Perhaps most impressively, in Ezekiel 26-28 we find a lengthy prophecy against the city of Tyre. It is said that Nebuchadnezzar, King of Babylon, would utterly defeat Tyre, killing its inhabitants, plundering all its wealth and leveling all its walls so that it ends up being flat as a rock. Indeed, it is prophesied that it would virtually vanish from the earth and never be found again. Well, it didn’t quite happen that way, as Goldingay notes.
Nebuchadnezzar did lay siege to Tyre, but, while he did gain some control of the city, it was “nowhere near as decisive as Ezekiel had implied” (Old Testament Theology, Vol. II, 83). The city wasn’t completely conquered and laid flat until Alexander did this several hundred years later.
Because his campaign failed, Nebuchadnezzar failed to get much of Tyre’s wealth. So, says Goldingay, Yahweh made “ a new decision.” He decided to turn Egypt over to him in order to repay him for his expenses in his “vain effort” to take Tyre (Ezek. 29:17-20; Goldingay, ibid., 84). The amazing thing is that this campaign also seems to have failed! Nebuchadnezzar invaded Egypt, but “the achievement did not amount to conquest” (op.cit.),
As with Jeremiah, Goldingay is impressed with the fact that Ezekiel and/or the compilers of this work seem totally untroubled by these “unfulfilled” prophecies.
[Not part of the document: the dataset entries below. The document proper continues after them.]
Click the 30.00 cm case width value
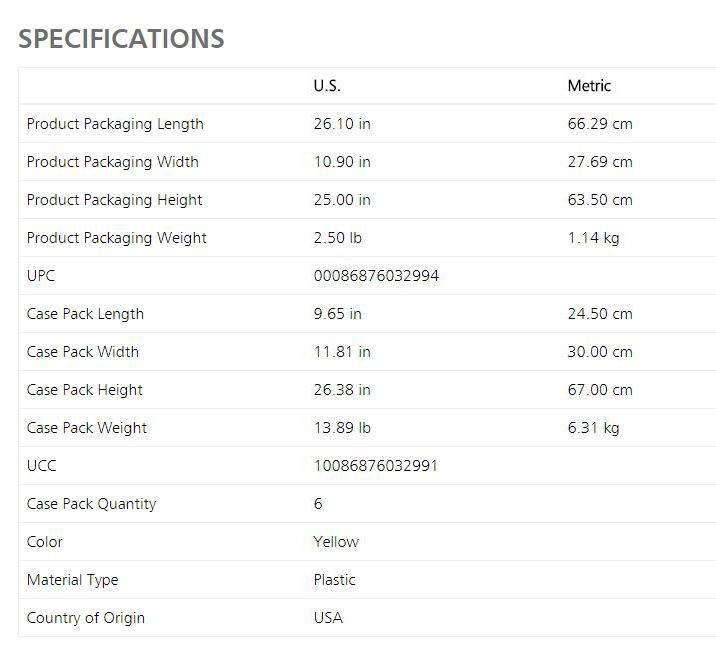 [x=600, y=352]
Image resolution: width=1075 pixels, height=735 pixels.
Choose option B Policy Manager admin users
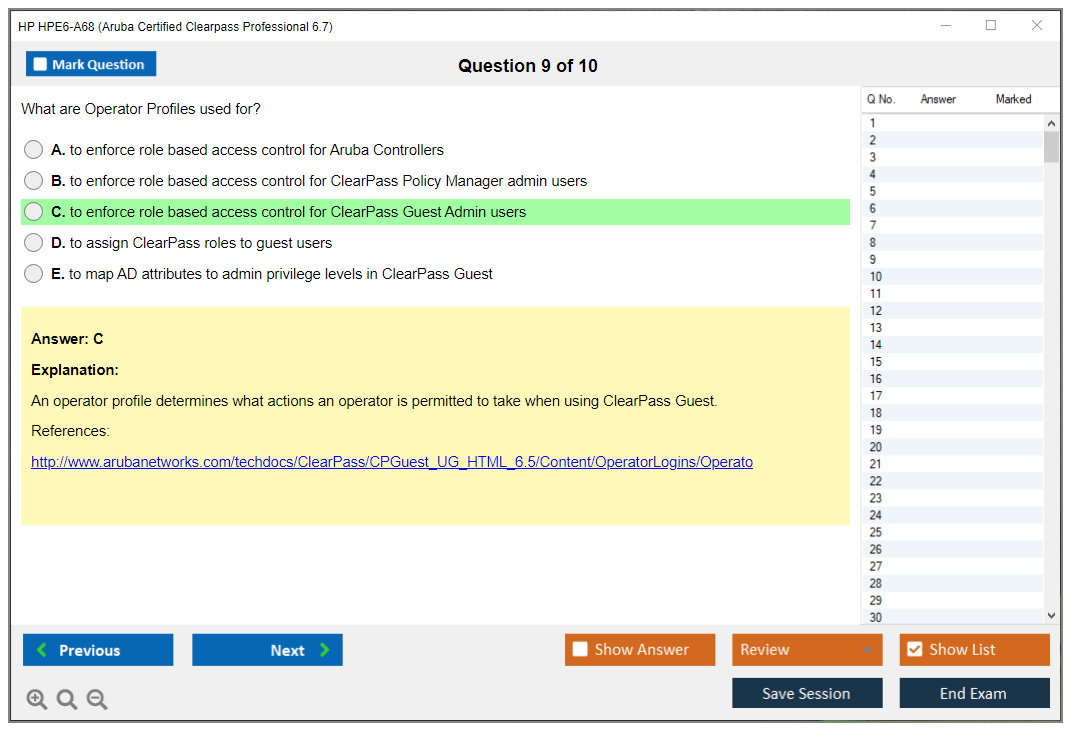click(x=34, y=181)
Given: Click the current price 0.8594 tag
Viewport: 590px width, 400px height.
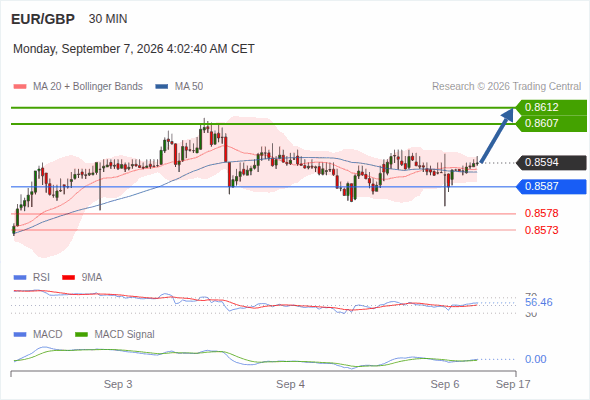Looking at the screenshot, I should (551, 163).
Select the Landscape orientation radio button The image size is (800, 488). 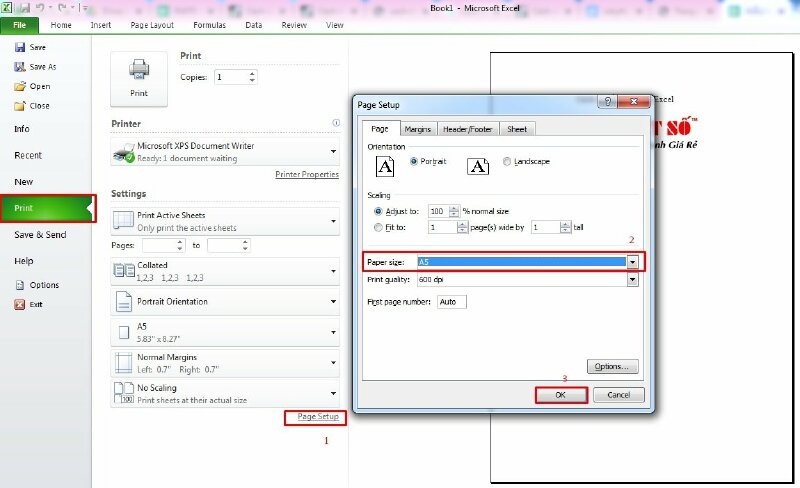click(x=508, y=162)
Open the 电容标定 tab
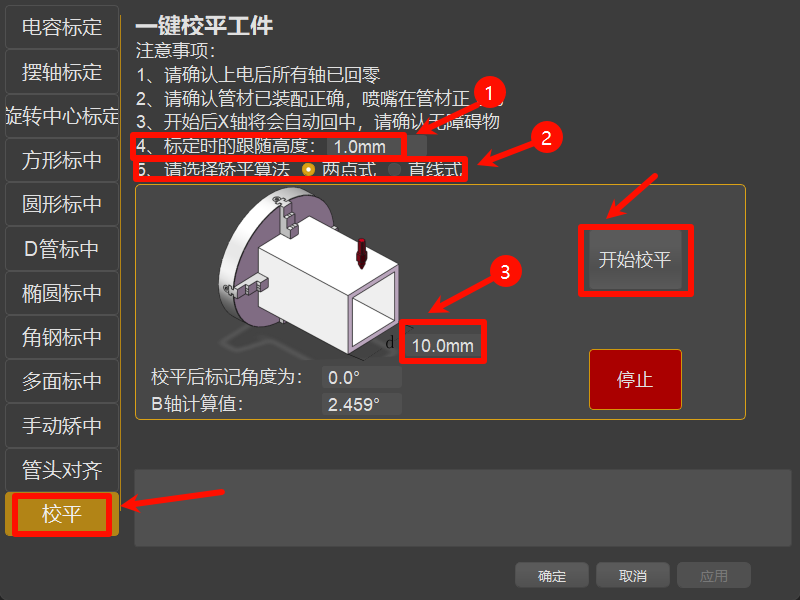This screenshot has width=800, height=600. point(62,28)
He surmises that this is due to the fact that, despite Ezekiel’s strong emphasis on divine sovereignty, he accepts that “human beings exercise real freedom in the world and do not have to cooperate with God’s will.” The prophecies announce God’s plan, but as Goldingay repeatedly emphasizes, a plan is not an unalterable script. When humans resist his will, Yahweh “reworks the plan” rather than coercively bulldoze over them (op. cit.) When the Old Testament speaks of a divine plan therefore, “this is not a design for the detail of history…but an intention for the present context.” So, Goldingay concludes, “The assumption that everything that happens in the world emerges from God’s plan stands in contrast with the more concrete way in which the Scriptures speak of God’s plan. God’s plan refers to the way God works out specific details of an overall vision as decades unfold, in interaction with human actions.” (ibid., 85).
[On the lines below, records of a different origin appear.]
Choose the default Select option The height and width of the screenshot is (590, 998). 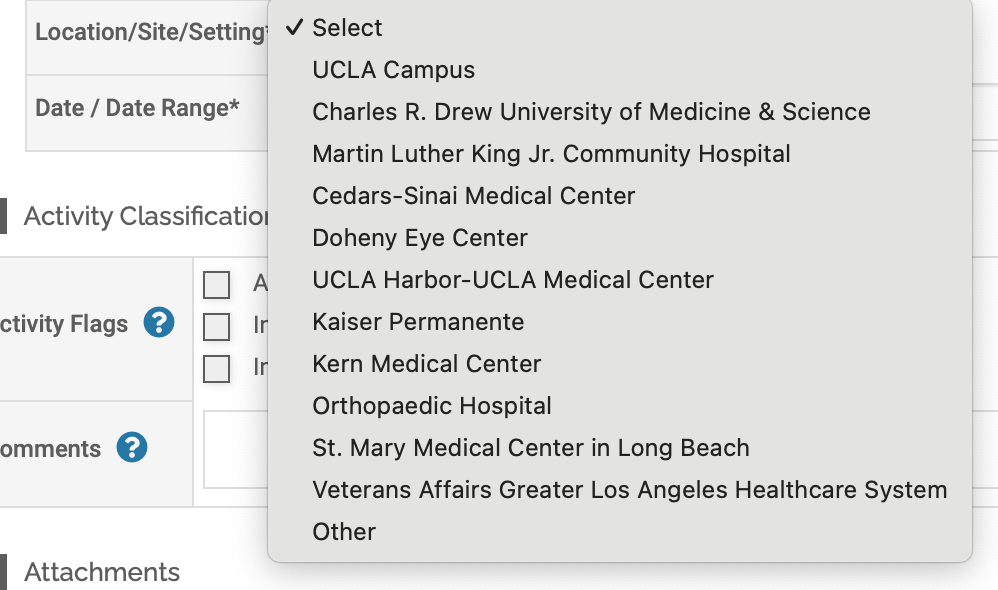pos(347,28)
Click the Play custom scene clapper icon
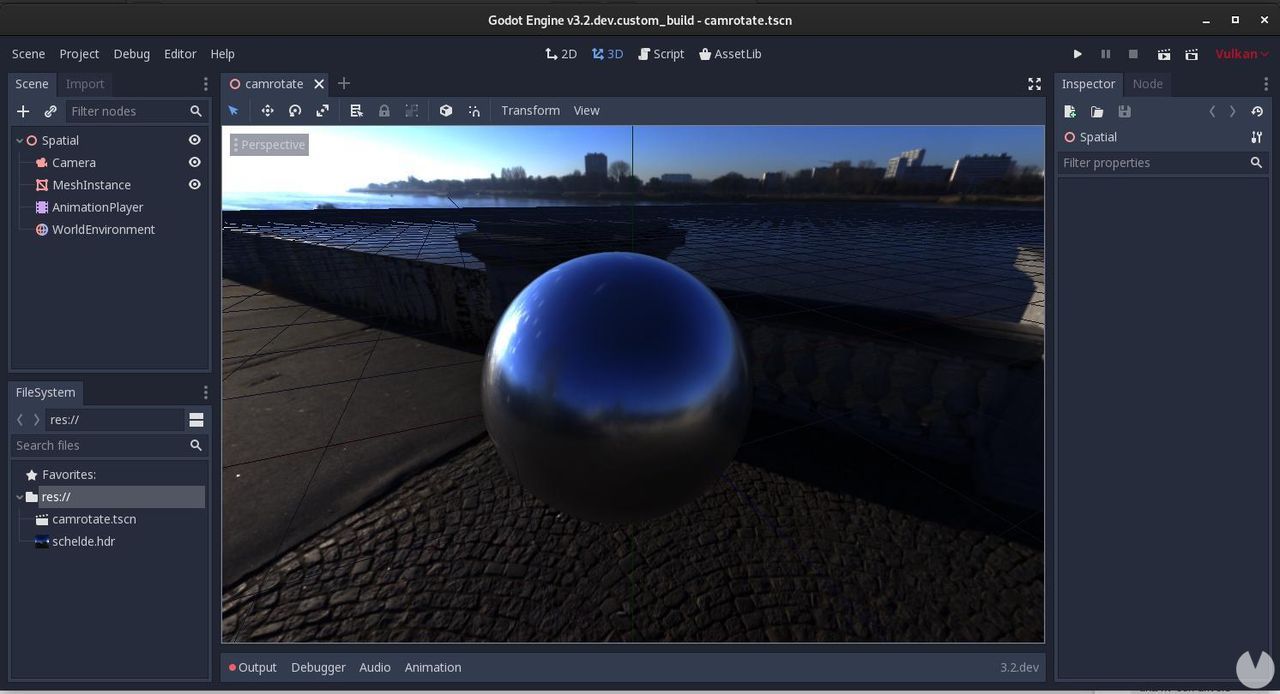The height and width of the screenshot is (694, 1280). tap(1191, 54)
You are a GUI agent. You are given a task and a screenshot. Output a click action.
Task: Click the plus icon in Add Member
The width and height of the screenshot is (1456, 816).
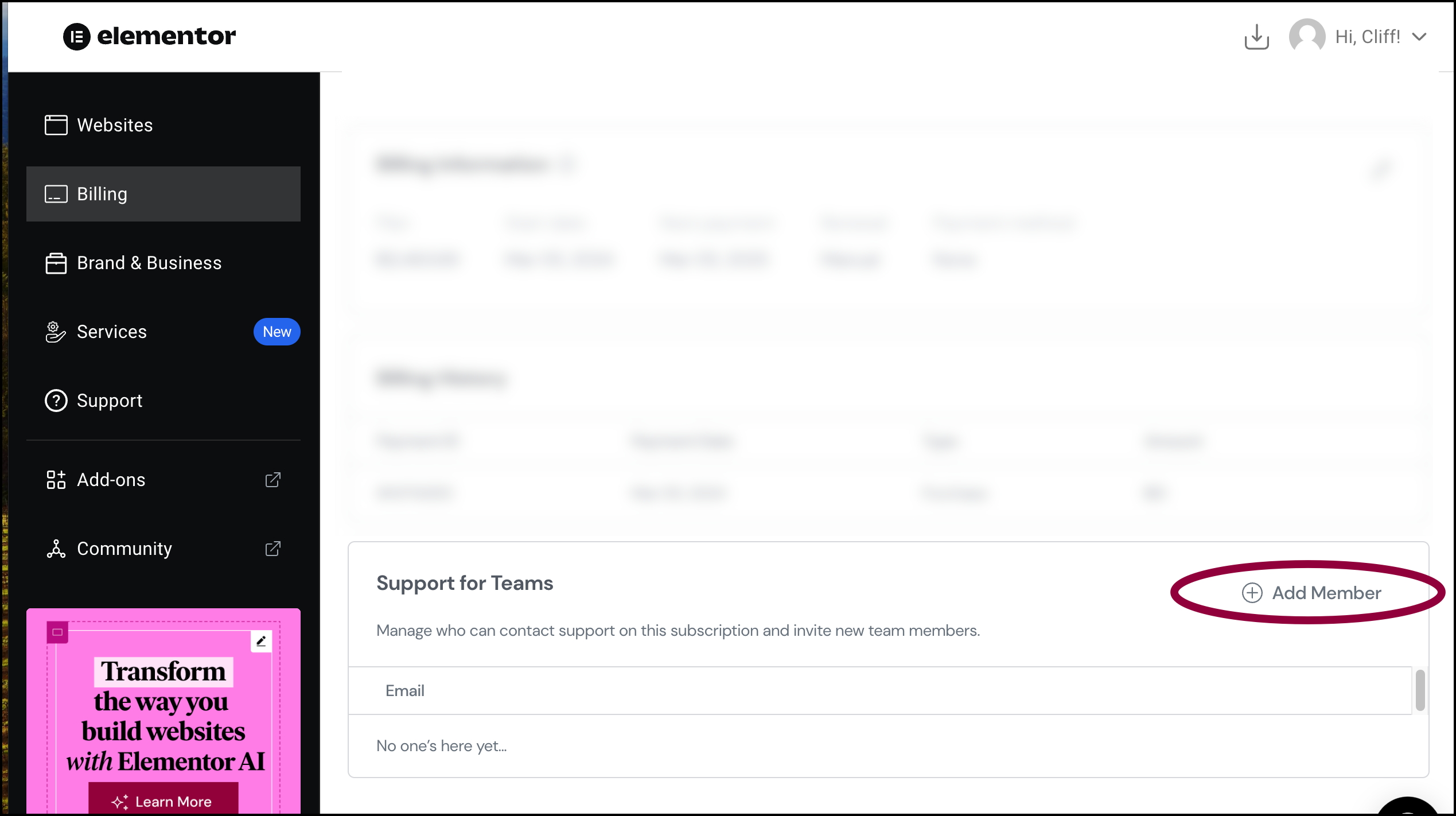pyautogui.click(x=1252, y=593)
The phenomenon of unfulfilled prophecy tells us a lot about how different ancient Hebrews viewed prophecy from the way ancient Greeks viewed it and the way most today view it. It also reveals how flexible the sovereign Lord is in his dealings with humans as free agents (on this, see also Jere. 18:1-10). Though Goldingay doesn’t draw this conclusion, I would suggest that the phenomenon of unfulfilled prophecies implies that the future is somewhat open and that the omniscient God knows it as such. At the very least, it seems to me the Open View of the future can accommodate unfulfilled prophecies much easier than the classical view in which all facts about the future are eternally settled and known by God as such.